I would like to add one thing.
What if the OP had a medical reason why she didn’t want to be touched- that it was physically severely painful to her, and her parents insisted on hugging her anyway? Should she accept her ‘trivial discomfort’ for the sake of the parents? I would hope not. Yet the parents aren’t necessarily being hostile… they just want to hug their daughter. Some parents don’t know that their honest, well-meaning affection isn’t honest and well-meaning. And no amount of gentle explanation is going to get that across to them.
I don’t think anyone is getting bent out of shape about someone wanting to show affection; I think people are getting a little het up over the idea that, after multiple requests of varying degrees of severity, someone persists in trying to show affection in a way that is not acceptable to the recipient, and the corresponding thought that because they happen to share some DNA the recipient should just suck it up because someday the hugger will be dead and then won’t you be sorry.
Diogenes, what do you mean by sympathy and respect? Because I think we may agree here. I think it wouldn’t hurt the kid to say to the parent, “I do understand your need to express your affection by touching, and I would probably want to hug and kiss my own child, mom, so I get that. However, I have this thing about being touched, nothing personal, and I would appreciate it if you just don’t touch me. I do love you bunches, though.”
Would that be showing enough respect or sympathy? Cause, I think that would be very nice of a kid to say. Would you then agree that the parents should not touch the kid, in that case? Cause it does sound in your screamy post that you are indeed saying that the kid (hypothetical, not Diamonds) shouldn’t have to allow anyone to touch her. In that case, I don’t think I could argue with your position, here.
I’m not crazy about being touched by kids or pets, either. Therefore I do not have them.

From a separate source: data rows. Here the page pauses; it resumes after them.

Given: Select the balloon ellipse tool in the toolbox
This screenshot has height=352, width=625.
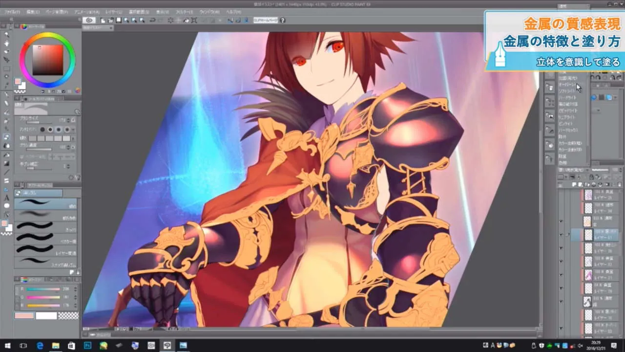Looking at the screenshot, I should coord(6,206).
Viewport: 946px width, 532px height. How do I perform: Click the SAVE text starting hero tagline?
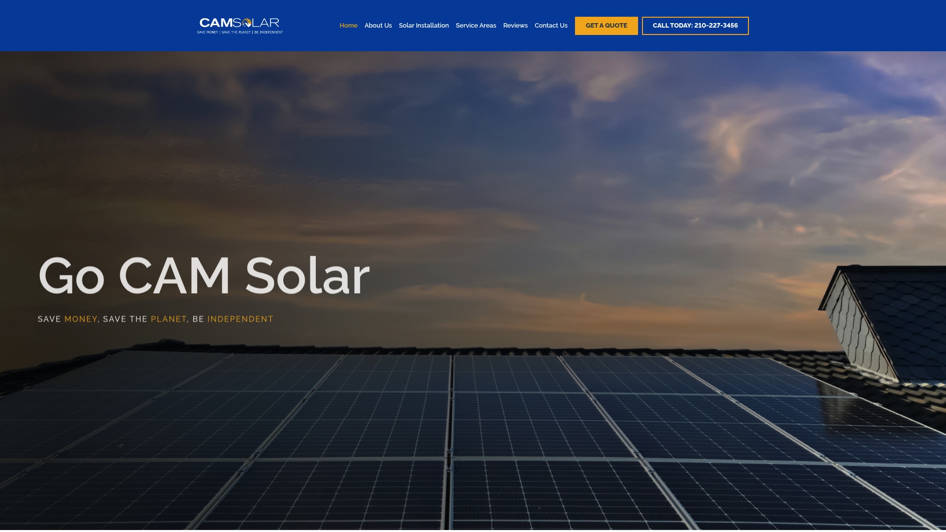click(49, 319)
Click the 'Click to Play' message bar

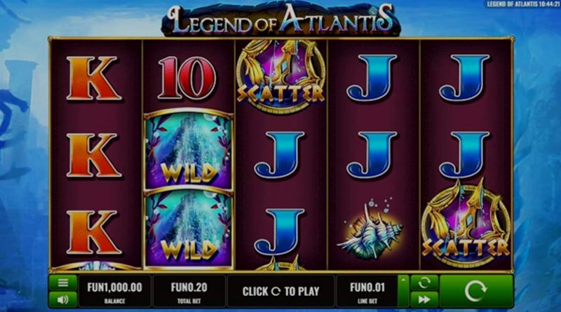281,291
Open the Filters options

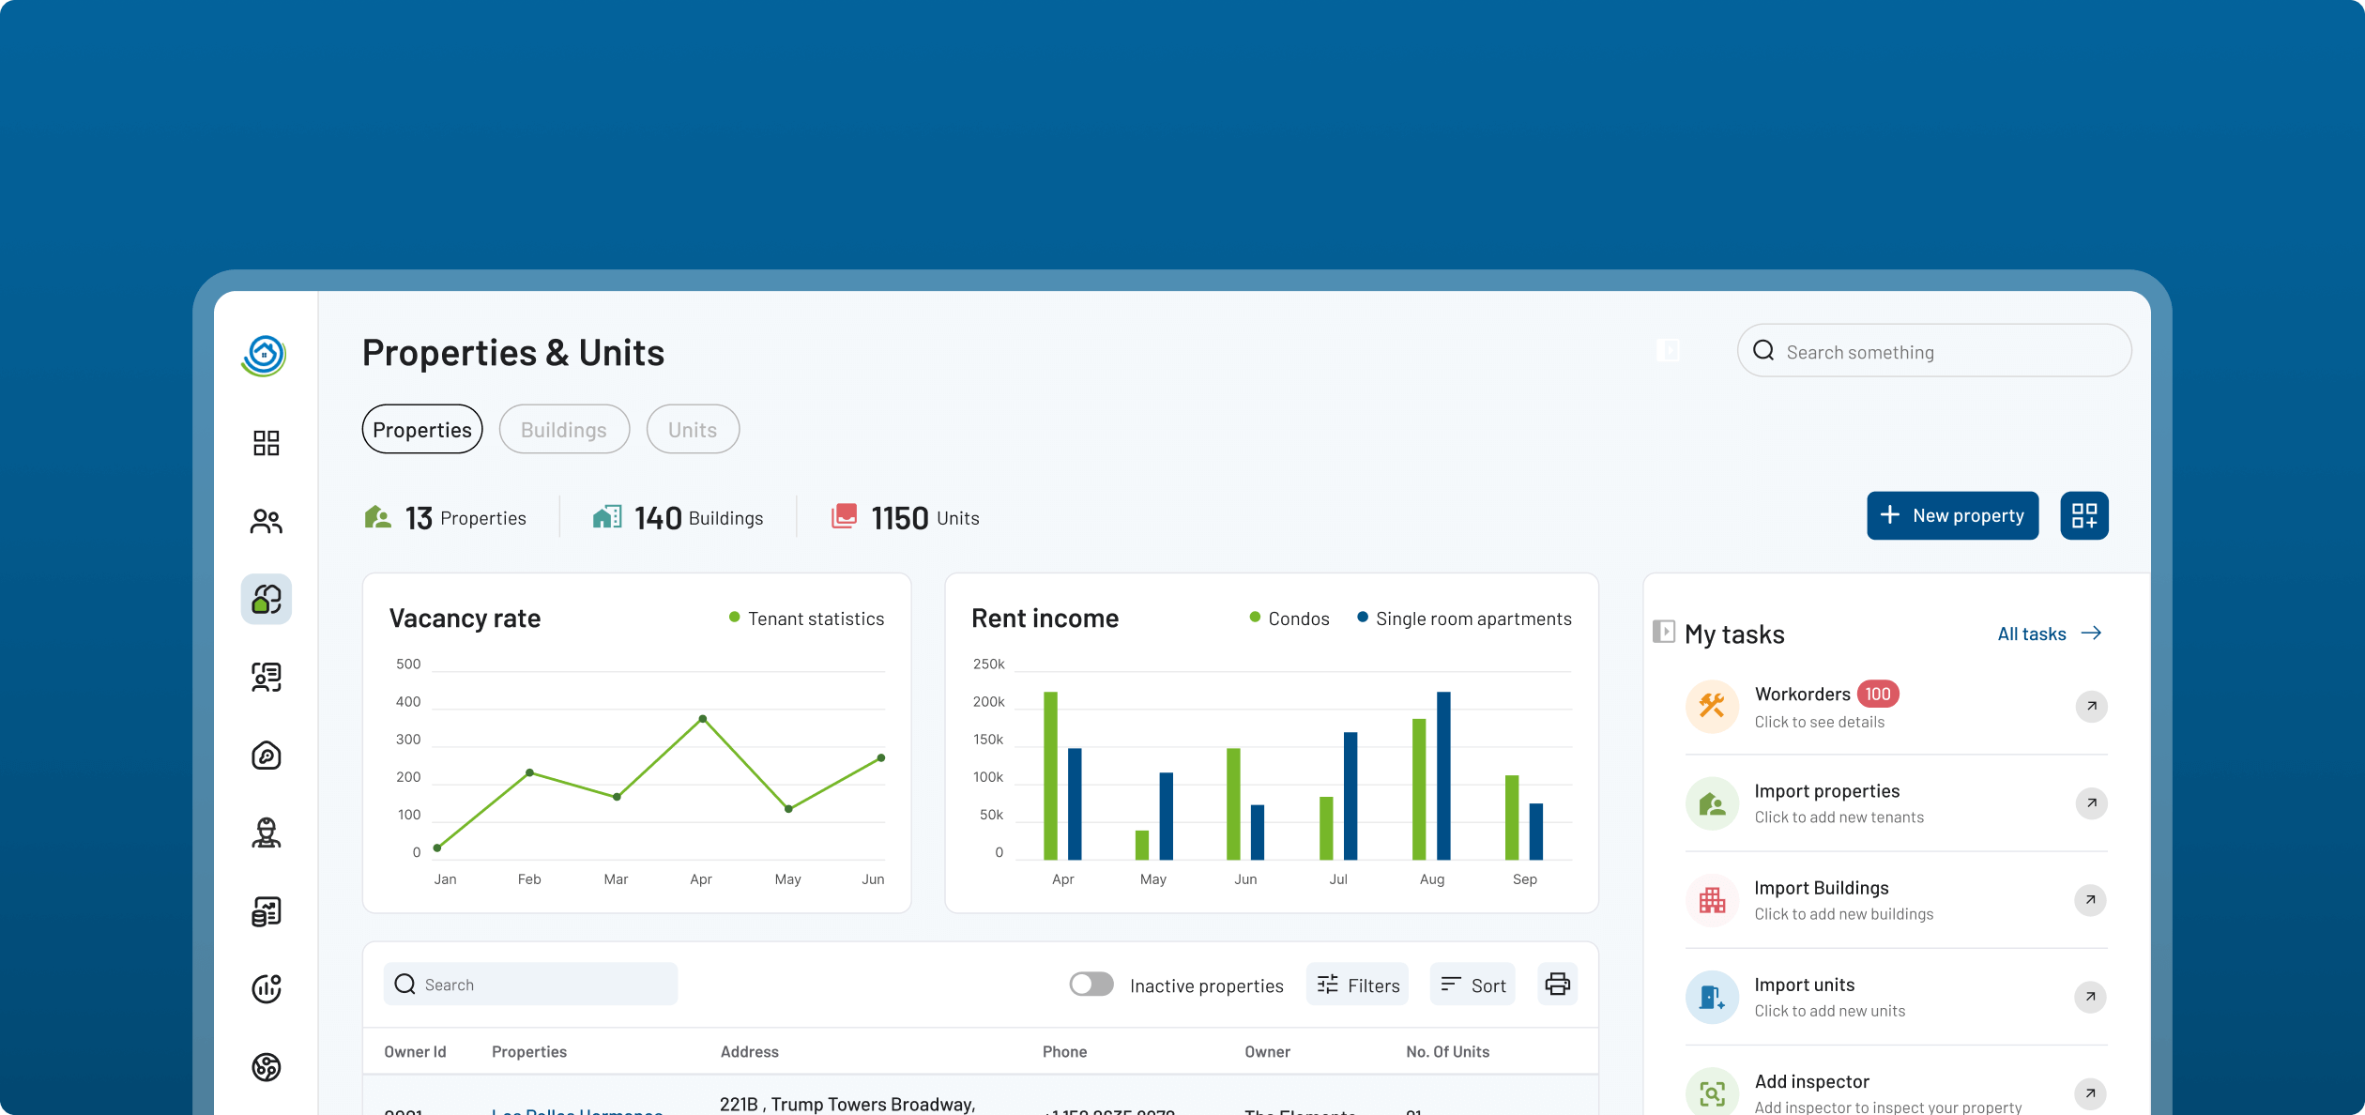pos(1357,985)
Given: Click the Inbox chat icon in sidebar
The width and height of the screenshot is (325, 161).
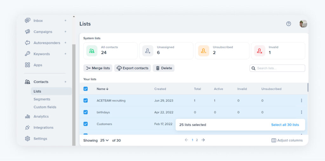Looking at the screenshot, I should (28, 21).
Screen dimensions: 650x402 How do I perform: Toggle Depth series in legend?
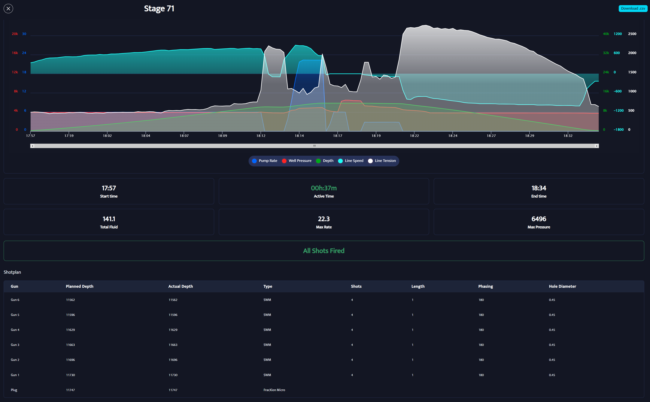click(325, 161)
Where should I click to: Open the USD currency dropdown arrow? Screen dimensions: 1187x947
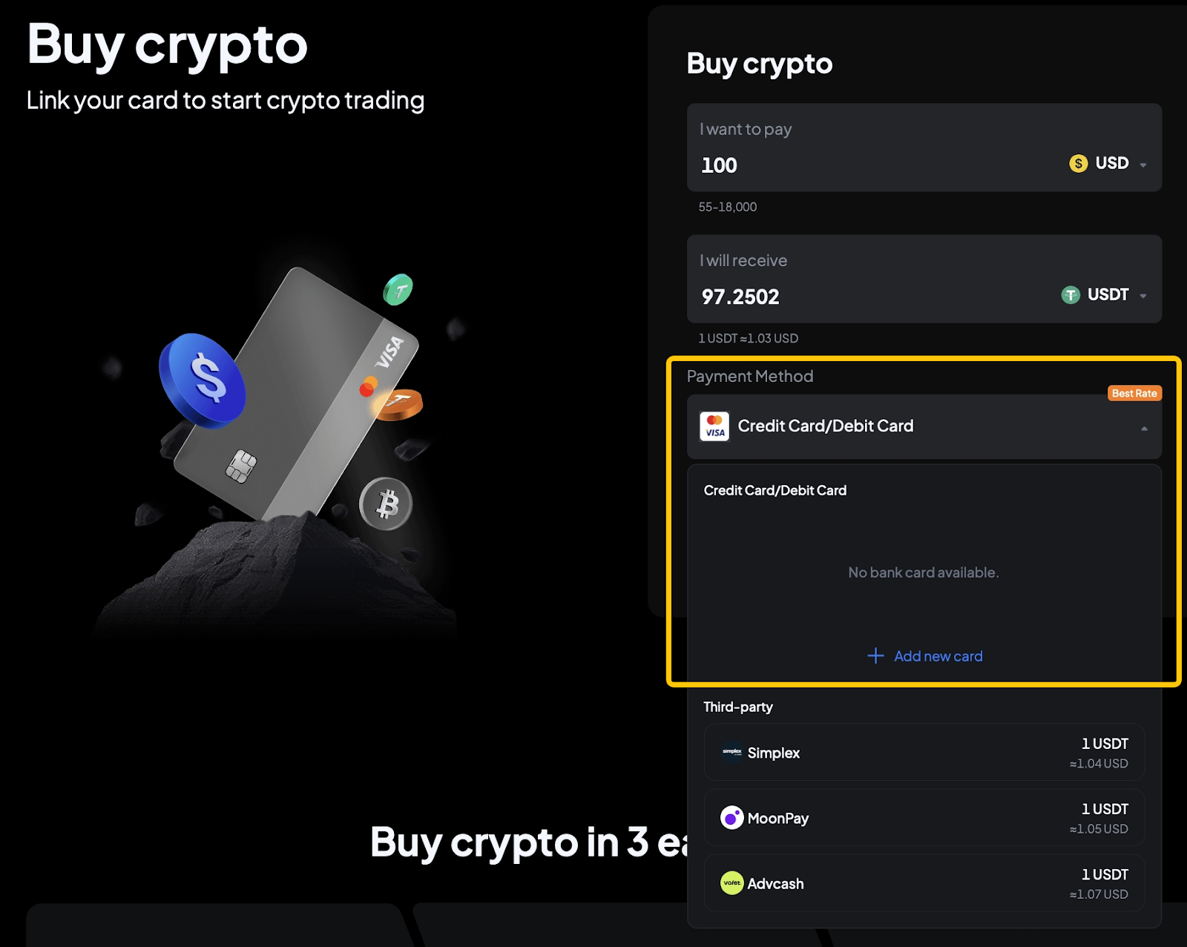pyautogui.click(x=1143, y=165)
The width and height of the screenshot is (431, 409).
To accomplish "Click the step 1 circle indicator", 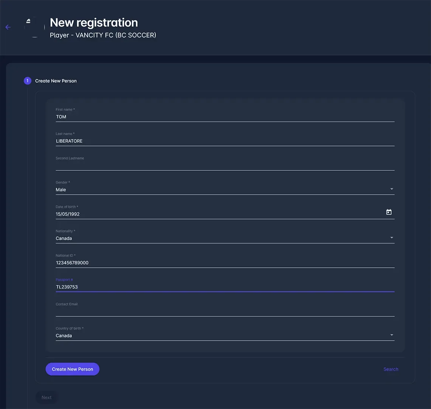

I’m not planning on having them in the future. If I do decide, perhaps then I will try to get some help on the issue. Or maybe it won’t even be necessary, the fact there will be no baggage and they will be my kids, I would probably love to be physically affectionate with them anyway.
QFT!
This is what people don’t seem to understand. Yes, you have the right to not have xxx done to you. However, if xxx is not unusual or even expected and your reaction to having xxx is large…I have the right to not like it/consider you a flake.
This rarely pops up for me in my personal life but it does pop up from time to time in my business life. I’m sorry, but if you make clients/coworkers/underlings/superiors feel awkward because of xxx…even though you have the RIGHT…people will consider you a flake and you will suffer career-wise for it.
That’s normal contact between a parent and child. Now if he puts a Dorito on his nose and makes him eat it on command then that’s a different story.
Thank you for the clarification.
Well, duh. I can’t believe you managed to get through three pages of this thread without realizing that yeah, it’s an issue about controlling behavior. It’s especially mind-boggling that you missed this because the OP said as much.
Then stop twisting people’s words around because it’s what people are saying and giving examples of. It’s not about whatever situation you’ve conjured up in your mind. The OP’s situation is NOT about affectionate touching, mine ultimately ended up not being about affectionate touching, and many other people’s experiences posted in this thread were not about the affectionate part of touching. Do you have issues with reading comprehension or are you deliberately obtuse?
Yes. That’s what I’m saying. Just find a way to communicate the discomfort in way that’s still tactful and affirming to the parent. “I love you but…” would be a good start.
That actually isn’t what either you or the OP said in your intial posts. You both made it sound like the touching, all by itself, was the issue.
I don’t see anyone vilifying parents for wanting to touch their kids affectionately; I see people vilifying parents who continue to touch their children in ways that the children have specifically asked not to be touched. If the parents’ aim really is to show affection, that’s probably not the way to go about it.